There are various levels of caregiving. Some caregivers give of their time a few hours a day or a few hours a week. Others help with financial needs or lend their time by becoming companions who talk, watch television and read to their loved one. Caregivers are special in all forms. It means so much to those living with the disease to receive this attention and a glimmer of light shines in their eyes when they sense heartfelt affection.
Then there are those who are left to do all of the caregiving with very little help from family or friends. This is the most difficult of all caregiving burdens. These caregivers may bear constant feelings of hopelessness, making it extremely difficult to display bouts of strength. Presenting one’s fear will only create fear in those around you and your loved one needs to be in a calm, safe and peaceful environment.
Caregivers are constantly concerned about having someone’s life in their hands, especially when experiencing the day-to-day behavioral changes of taking their loved one further and further away. Most caregivers are heartbroken to live a life like this while feeling helpless as they watch the effects of Alzheimer’s.

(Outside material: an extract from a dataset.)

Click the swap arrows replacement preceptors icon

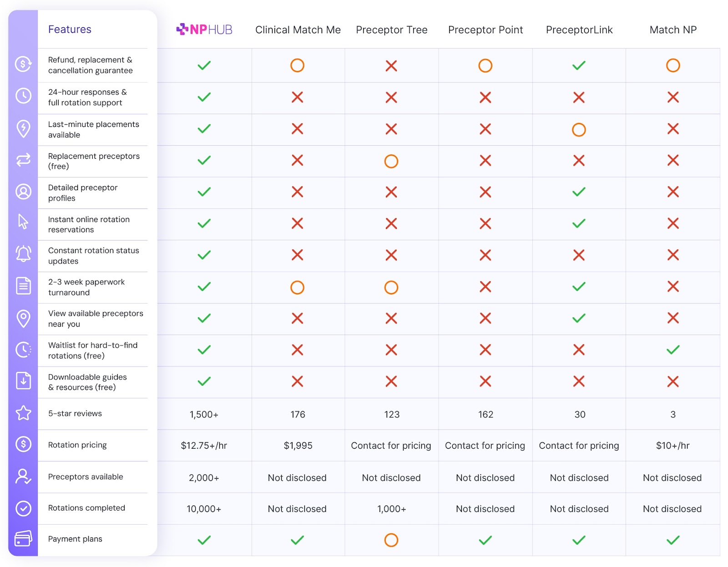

If you know someone who is a caregiver, please consider the physical and emotional struggle they are dealing with. It is not easy and they may be suffering in silence. Remember, your kind words of concern during this time may be a gift to them – at least, they were for me when I was caring for my mother for eight years who passed in 2011 from Alzheimer’s disease. Know that there is hope and help through every stage of this critical disease.